The data →
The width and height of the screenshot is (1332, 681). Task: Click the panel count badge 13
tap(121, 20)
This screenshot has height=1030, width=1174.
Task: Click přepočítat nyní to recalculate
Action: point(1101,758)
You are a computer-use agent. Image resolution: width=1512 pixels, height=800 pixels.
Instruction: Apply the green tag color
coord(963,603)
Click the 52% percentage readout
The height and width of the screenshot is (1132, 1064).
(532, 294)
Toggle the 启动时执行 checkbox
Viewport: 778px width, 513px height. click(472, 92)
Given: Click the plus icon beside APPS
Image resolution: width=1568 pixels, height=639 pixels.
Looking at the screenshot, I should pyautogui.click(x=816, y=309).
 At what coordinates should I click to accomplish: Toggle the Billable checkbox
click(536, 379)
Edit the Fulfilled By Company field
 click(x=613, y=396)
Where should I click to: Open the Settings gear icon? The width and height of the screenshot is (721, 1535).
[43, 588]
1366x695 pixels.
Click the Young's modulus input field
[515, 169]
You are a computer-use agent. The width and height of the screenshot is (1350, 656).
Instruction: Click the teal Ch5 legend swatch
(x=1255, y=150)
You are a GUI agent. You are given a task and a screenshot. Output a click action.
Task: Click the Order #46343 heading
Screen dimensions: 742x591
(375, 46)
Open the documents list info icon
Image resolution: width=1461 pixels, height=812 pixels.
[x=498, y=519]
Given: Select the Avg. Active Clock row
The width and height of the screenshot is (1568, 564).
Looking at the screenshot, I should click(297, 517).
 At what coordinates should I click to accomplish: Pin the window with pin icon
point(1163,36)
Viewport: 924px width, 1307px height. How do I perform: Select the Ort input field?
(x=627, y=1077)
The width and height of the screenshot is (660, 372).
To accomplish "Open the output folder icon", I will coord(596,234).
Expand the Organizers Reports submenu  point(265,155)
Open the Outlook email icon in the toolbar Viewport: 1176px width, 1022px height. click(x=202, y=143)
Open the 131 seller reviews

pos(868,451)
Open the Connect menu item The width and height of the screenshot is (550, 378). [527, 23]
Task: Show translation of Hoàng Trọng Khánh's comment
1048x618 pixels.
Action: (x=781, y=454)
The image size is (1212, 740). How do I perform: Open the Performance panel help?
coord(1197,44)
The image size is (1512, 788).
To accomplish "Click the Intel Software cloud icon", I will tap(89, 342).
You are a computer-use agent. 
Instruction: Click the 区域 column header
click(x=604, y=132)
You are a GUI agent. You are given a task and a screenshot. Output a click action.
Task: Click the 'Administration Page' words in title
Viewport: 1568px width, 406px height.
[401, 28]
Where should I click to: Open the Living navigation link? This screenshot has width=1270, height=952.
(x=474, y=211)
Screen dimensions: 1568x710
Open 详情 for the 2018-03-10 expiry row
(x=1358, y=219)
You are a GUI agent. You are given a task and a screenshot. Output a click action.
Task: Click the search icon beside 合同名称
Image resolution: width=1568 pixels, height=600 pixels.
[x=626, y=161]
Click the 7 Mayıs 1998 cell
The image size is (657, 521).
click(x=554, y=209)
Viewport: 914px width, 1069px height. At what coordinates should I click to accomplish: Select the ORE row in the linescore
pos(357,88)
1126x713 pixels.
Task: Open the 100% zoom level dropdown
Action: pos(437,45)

What you need to do → Copy out the entries. Change nothing.

Task result →
The width and height of the screenshot is (1332, 681). Task: Click the panel count badge 13
tap(121, 20)
This screenshot has height=1030, width=1174.
Task: Click přepočítat nyní to recalculate
Action: point(1101,758)
You are a computer-use agent. Image resolution: width=1512 pixels, height=800 pixels.
Instruction: Apply the green tag color
coord(963,603)
Click the 52% percentage readout
The height and width of the screenshot is (1132, 1064).
(532, 294)
Toggle the 启动时执行 checkbox
Viewport: 778px width, 513px height. click(472, 92)
Given: Click the plus icon beside APPS
Image resolution: width=1568 pixels, height=639 pixels.
Looking at the screenshot, I should pyautogui.click(x=816, y=309).
 At what coordinates should I click to accomplish: Toggle the Billable checkbox
click(536, 379)
Edit the Fulfilled By Company field
 click(x=613, y=396)
Where should I click to: Open the Settings gear icon? The width and height of the screenshot is (721, 1535).
[43, 588]
1366x695 pixels.
Click the Young's modulus input field
[515, 169]
You are a computer-use agent. The width and height of the screenshot is (1350, 656).
Instruction: Click the teal Ch5 legend swatch
(x=1255, y=150)
You are a GUI agent. You are given a task and a screenshot. Output a click action.
Task: Click the Order #46343 heading
Screen dimensions: 742x591
(375, 46)
Open the documents list info icon
Image resolution: width=1461 pixels, height=812 pixels.
[x=498, y=519]
Given: Select the Avg. Active Clock row
The width and height of the screenshot is (1568, 564).
Looking at the screenshot, I should click(297, 517).
 At what coordinates should I click to accomplish: Pin the window with pin icon
point(1163,36)
Viewport: 924px width, 1307px height. How do I perform: Select the Ort input field?
(x=627, y=1077)
The width and height of the screenshot is (660, 372).
To accomplish "Open the output folder icon", I will coord(596,234).
Expand the Organizers Reports submenu  point(265,155)
Open the Outlook email icon in the toolbar Viewport: 1176px width, 1022px height. click(x=202, y=143)
Open the 131 seller reviews

pos(868,451)
Open the Connect menu item The width and height of the screenshot is (550, 378). [527, 23]
Task: Show translation of Hoàng Trọng Khánh's comment
1048x618 pixels.
Action: (x=781, y=454)
The image size is (1212, 740). How do I perform: Open the Performance panel help?
coord(1197,44)
The image size is (1512, 788).
To accomplish "Click the Intel Software cloud icon", I will tap(89, 342).
You are a computer-use agent. 
Instruction: Click the 区域 column header
click(x=604, y=132)
You are a GUI agent. You are given a task and a screenshot. Output a click action.
Task: Click the 'Administration Page' words in title
Viewport: 1568px width, 406px height.
[401, 28]
Where should I click to: Open the Living navigation link? This screenshot has width=1270, height=952.
(x=474, y=211)
Screen dimensions: 1568x710
Open 详情 for the 2018-03-10 expiry row
(x=1358, y=219)
You are a GUI agent. You are given a task and a screenshot. Output a click action.
Task: Click the search icon beside 合同名称
Image resolution: width=1568 pixels, height=600 pixels.
[x=626, y=161]
Click the 7 Mayıs 1998 cell
The image size is (657, 521).
click(x=554, y=209)
Viewport: 914px width, 1069px height. At what coordinates should I click to accomplish: Select the ORE row in the linescore
pos(357,88)
1126x713 pixels.
Task: Open the 100% zoom level dropdown
Action: pos(437,45)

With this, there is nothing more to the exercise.